▸ Challenge:
Please show every line of the items below that contains the word "heading", copying each such line in full. Case counts.

▸ Records:
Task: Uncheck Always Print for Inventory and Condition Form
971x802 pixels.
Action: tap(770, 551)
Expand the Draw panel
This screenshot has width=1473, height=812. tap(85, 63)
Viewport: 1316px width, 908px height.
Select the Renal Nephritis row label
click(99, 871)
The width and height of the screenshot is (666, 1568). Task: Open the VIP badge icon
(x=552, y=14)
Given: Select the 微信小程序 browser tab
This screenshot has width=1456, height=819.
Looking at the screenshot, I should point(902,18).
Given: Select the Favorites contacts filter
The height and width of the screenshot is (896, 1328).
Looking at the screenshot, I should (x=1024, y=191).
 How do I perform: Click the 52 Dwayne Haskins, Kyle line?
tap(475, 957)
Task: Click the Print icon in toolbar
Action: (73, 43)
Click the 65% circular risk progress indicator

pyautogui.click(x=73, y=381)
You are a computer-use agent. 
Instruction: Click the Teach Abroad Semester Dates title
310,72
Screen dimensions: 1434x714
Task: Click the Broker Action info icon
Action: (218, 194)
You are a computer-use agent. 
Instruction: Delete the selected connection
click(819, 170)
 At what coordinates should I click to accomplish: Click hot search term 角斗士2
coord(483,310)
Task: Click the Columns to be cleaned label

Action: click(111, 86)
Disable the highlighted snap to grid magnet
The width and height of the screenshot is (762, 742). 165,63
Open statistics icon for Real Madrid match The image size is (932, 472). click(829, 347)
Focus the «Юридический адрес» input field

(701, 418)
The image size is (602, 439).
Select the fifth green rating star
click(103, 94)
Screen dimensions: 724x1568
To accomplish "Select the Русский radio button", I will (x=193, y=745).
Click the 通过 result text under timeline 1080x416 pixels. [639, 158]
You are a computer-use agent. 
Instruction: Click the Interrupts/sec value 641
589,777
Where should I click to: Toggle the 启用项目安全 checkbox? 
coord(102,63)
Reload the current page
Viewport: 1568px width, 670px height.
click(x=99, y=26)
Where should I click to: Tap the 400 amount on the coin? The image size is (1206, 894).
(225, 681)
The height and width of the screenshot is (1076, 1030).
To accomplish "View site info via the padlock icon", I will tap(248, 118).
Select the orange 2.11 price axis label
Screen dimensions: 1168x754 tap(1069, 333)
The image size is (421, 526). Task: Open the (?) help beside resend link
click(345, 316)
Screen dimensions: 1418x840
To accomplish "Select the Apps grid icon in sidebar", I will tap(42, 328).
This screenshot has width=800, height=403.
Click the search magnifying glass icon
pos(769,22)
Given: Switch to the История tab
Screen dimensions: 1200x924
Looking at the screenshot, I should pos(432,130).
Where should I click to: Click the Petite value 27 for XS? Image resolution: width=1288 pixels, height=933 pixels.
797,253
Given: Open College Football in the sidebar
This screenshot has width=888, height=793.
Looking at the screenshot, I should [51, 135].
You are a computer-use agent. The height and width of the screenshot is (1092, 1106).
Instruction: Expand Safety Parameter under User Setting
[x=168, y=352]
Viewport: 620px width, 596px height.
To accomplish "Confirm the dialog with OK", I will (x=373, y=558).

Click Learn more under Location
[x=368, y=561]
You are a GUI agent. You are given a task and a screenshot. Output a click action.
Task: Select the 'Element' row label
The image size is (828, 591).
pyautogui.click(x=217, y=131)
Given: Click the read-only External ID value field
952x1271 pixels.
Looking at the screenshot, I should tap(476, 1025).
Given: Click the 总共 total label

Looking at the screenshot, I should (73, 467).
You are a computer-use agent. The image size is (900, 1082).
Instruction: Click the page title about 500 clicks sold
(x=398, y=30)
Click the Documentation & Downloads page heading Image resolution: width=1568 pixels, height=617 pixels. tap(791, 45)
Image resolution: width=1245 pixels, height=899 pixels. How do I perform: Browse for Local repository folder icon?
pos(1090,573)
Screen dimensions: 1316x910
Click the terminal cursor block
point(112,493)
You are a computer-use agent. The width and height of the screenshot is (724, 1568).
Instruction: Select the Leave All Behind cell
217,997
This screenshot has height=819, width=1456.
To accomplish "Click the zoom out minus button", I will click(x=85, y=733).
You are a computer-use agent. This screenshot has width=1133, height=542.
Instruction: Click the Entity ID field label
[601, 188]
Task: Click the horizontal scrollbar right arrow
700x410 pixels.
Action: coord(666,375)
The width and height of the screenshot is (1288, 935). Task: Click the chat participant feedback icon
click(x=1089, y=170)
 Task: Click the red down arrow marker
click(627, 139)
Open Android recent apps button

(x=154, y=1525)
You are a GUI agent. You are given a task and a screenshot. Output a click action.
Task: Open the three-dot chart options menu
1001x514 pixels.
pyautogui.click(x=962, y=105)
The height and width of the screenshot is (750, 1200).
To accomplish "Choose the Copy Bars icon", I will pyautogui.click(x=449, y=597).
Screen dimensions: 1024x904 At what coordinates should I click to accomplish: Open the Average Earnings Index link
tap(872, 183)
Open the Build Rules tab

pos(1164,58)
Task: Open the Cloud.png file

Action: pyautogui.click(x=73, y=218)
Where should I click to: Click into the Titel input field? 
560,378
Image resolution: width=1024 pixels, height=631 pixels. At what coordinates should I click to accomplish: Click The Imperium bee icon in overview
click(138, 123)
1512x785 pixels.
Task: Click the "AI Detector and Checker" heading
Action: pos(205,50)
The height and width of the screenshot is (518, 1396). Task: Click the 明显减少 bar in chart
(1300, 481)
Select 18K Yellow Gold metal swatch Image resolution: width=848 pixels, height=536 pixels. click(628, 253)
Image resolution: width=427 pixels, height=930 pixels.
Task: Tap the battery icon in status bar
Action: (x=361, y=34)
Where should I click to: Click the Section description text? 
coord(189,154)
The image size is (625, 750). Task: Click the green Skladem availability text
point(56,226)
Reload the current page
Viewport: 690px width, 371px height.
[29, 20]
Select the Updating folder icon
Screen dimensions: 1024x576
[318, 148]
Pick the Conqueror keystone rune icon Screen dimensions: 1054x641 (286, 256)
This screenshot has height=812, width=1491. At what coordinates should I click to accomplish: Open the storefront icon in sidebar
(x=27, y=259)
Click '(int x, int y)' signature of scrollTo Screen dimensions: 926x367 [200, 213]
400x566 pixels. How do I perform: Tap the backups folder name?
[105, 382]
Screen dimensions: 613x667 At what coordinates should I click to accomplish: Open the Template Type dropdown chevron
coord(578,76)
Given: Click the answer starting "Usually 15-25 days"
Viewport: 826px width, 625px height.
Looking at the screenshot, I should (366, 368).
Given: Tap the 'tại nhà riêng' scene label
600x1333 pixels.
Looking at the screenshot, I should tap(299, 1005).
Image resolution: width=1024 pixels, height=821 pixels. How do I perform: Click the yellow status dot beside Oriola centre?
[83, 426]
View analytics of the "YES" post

▸ Exercise response:
Click the Documentation & Downloads page heading Image resolution: width=1568 pixels, height=617 pixels. tap(791, 45)
Task: Click the "AI Detector and Checker" heading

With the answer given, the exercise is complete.